DATASET RECORDS section start

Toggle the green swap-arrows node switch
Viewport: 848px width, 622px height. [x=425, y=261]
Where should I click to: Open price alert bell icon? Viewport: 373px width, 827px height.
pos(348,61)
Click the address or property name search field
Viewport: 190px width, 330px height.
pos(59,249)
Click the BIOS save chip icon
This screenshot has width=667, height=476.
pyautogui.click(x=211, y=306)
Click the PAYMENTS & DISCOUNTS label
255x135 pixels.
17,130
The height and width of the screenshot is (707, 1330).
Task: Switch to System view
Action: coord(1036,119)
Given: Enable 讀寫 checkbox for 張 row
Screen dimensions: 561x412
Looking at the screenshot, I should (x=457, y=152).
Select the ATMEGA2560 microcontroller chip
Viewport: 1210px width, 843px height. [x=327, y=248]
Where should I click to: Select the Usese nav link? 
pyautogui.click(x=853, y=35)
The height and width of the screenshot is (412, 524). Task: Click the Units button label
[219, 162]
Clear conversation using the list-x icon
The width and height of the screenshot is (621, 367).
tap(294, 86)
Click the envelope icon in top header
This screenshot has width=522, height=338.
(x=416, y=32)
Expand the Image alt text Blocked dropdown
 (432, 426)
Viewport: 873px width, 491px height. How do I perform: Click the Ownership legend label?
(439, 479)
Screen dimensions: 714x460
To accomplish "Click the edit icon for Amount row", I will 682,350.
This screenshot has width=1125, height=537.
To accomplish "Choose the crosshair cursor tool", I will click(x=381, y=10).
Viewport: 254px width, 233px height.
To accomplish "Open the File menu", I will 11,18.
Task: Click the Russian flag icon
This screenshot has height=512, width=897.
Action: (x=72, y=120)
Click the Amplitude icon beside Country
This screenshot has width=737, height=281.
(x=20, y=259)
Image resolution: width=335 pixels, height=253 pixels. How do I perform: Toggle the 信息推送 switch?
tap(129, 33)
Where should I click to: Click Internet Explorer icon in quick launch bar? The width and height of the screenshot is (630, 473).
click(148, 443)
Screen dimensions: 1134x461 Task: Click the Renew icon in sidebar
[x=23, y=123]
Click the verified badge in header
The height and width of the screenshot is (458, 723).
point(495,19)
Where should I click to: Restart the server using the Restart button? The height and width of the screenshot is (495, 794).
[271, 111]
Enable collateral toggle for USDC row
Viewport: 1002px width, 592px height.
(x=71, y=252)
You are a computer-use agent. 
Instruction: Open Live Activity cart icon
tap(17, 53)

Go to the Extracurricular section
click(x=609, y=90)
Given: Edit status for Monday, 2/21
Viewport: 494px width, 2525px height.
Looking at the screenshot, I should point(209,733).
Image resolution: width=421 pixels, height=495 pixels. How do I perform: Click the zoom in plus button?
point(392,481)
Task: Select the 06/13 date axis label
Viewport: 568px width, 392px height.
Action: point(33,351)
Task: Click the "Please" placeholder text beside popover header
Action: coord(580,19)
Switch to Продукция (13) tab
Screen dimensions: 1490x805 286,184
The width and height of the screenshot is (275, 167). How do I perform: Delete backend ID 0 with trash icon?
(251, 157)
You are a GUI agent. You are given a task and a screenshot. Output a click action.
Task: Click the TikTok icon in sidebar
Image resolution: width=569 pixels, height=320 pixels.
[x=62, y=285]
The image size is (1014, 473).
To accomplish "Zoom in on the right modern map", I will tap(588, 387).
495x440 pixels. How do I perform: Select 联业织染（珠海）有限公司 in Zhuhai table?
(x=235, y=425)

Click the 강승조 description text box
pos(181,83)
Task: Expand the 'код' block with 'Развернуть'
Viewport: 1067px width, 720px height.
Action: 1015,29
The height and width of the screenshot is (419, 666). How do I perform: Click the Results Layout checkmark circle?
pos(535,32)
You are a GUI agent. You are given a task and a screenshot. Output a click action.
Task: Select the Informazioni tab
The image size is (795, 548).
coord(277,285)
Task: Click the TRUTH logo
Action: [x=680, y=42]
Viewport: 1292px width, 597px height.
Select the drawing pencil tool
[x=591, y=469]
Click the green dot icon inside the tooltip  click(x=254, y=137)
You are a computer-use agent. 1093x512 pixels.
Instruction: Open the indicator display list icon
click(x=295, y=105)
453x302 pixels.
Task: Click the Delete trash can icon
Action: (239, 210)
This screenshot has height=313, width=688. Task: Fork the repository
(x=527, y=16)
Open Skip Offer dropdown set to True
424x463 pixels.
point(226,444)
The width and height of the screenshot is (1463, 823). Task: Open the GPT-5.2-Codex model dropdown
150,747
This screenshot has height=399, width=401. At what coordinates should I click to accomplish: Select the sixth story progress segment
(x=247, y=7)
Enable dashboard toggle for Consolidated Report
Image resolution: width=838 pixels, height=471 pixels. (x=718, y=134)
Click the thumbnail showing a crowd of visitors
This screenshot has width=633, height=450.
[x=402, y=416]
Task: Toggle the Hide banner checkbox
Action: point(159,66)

DATASET RECORDS section end

▶ **TO DO**
Return every line of the listing, word for word.

▶ **RESULT FOR THIS TASK**
Toggle the green swap-arrows node switch
Viewport: 848px width, 622px height. [x=425, y=261]
Where should I click to: Open price alert bell icon? Viewport: 373px width, 827px height.
pos(348,61)
Click the address or property name search field
Viewport: 190px width, 330px height.
pos(59,249)
Click the BIOS save chip icon
This screenshot has width=667, height=476.
pyautogui.click(x=211, y=306)
Click the PAYMENTS & DISCOUNTS label
255x135 pixels.
17,130
The height and width of the screenshot is (707, 1330).
Task: Switch to System view
Action: coord(1036,119)
Given: Enable 讀寫 checkbox for 張 row
Screen dimensions: 561x412
Looking at the screenshot, I should (x=457, y=152).
Select the ATMEGA2560 microcontroller chip
Viewport: 1210px width, 843px height. [x=327, y=248]
Where should I click to: Select the Usese nav link? 
pyautogui.click(x=853, y=35)
The height and width of the screenshot is (412, 524). Task: Click the Units button label
[219, 162]
Clear conversation using the list-x icon
The width and height of the screenshot is (621, 367).
tap(294, 86)
Click the envelope icon in top header
This screenshot has width=522, height=338.
(x=416, y=32)
Expand the Image alt text Blocked dropdown
 (432, 426)
Viewport: 873px width, 491px height. How do I perform: Click the Ownership legend label?
(439, 479)
Screen dimensions: 714x460
To accomplish "Click the edit icon for Amount row", I will 682,350.
This screenshot has width=1125, height=537.
To accomplish "Choose the crosshair cursor tool", I will click(x=381, y=10).
Viewport: 254px width, 233px height.
To accomplish "Open the File menu", I will 11,18.
Task: Click the Russian flag icon
This screenshot has height=512, width=897.
Action: (x=72, y=120)
Click the Amplitude icon beside Country
This screenshot has width=737, height=281.
(x=20, y=259)
Image resolution: width=335 pixels, height=253 pixels. How do I perform: Toggle the 信息推送 switch?
tap(129, 33)
Where should I click to: Click Internet Explorer icon in quick launch bar? The width and height of the screenshot is (630, 473).
click(148, 443)
Screen dimensions: 1134x461 Task: Click the Renew icon in sidebar
[x=23, y=123]
Click the verified badge in header
The height and width of the screenshot is (458, 723).
point(495,19)
Where should I click to: Restart the server using the Restart button? The height and width of the screenshot is (495, 794).
[271, 111]
Enable collateral toggle for USDC row
Viewport: 1002px width, 592px height.
(x=71, y=252)
You are a computer-use agent. 
Instruction: Open Live Activity cart icon
tap(17, 53)

Go to the Extracurricular section
click(x=609, y=90)
Given: Edit status for Monday, 2/21
Viewport: 494px width, 2525px height.
Looking at the screenshot, I should point(209,733).
Image resolution: width=421 pixels, height=495 pixels. How do I perform: Click the zoom in plus button?
point(392,481)
Task: Select the 06/13 date axis label
Viewport: 568px width, 392px height.
Action: point(33,351)
Task: Click the "Please" placeholder text beside popover header
Action: coord(580,19)
Switch to Продукция (13) tab
Screen dimensions: 1490x805 286,184
The width and height of the screenshot is (275, 167). How do I perform: Delete backend ID 0 with trash icon?
(251, 157)
You are a GUI agent. You are given a task and a screenshot. Output a click action.
Task: Click the TikTok icon in sidebar
Image resolution: width=569 pixels, height=320 pixels.
[x=62, y=285]
The image size is (1014, 473).
To accomplish "Zoom in on the right modern map", I will tap(588, 387).
495x440 pixels. How do I perform: Select 联业织染（珠海）有限公司 in Zhuhai table?
(x=235, y=425)

Click the 강승조 description text box
pos(181,83)
Task: Expand the 'код' block with 'Развернуть'
Viewport: 1067px width, 720px height.
Action: 1015,29
The height and width of the screenshot is (419, 666). How do I perform: Click the Results Layout checkmark circle?
pos(535,32)
You are a GUI agent. You are given a task and a screenshot. Output a click action.
Task: Select the Informazioni tab
The image size is (795, 548).
coord(277,285)
Task: Click the TRUTH logo
Action: [x=680, y=42]
Viewport: 1292px width, 597px height.
Select the drawing pencil tool
[x=591, y=469]
Click the green dot icon inside the tooltip  click(x=254, y=137)
You are a computer-use agent. 1093x512 pixels.
Instruction: Open the indicator display list icon
click(x=295, y=105)
453x302 pixels.
Task: Click the Delete trash can icon
Action: (239, 210)
This screenshot has height=313, width=688. Task: Fork the repository
(x=527, y=16)
Open Skip Offer dropdown set to True
424x463 pixels.
point(226,444)
The width and height of the screenshot is (1463, 823). Task: Open the GPT-5.2-Codex model dropdown
150,747
This screenshot has height=399, width=401. At what coordinates should I click to accomplish: Select the sixth story progress segment
(x=247, y=7)
Enable dashboard toggle for Consolidated Report
Image resolution: width=838 pixels, height=471 pixels. (x=718, y=134)
Click the thumbnail showing a crowd of visitors
This screenshot has width=633, height=450.
[x=402, y=416]
Task: Toggle the Hide banner checkbox
Action: point(159,66)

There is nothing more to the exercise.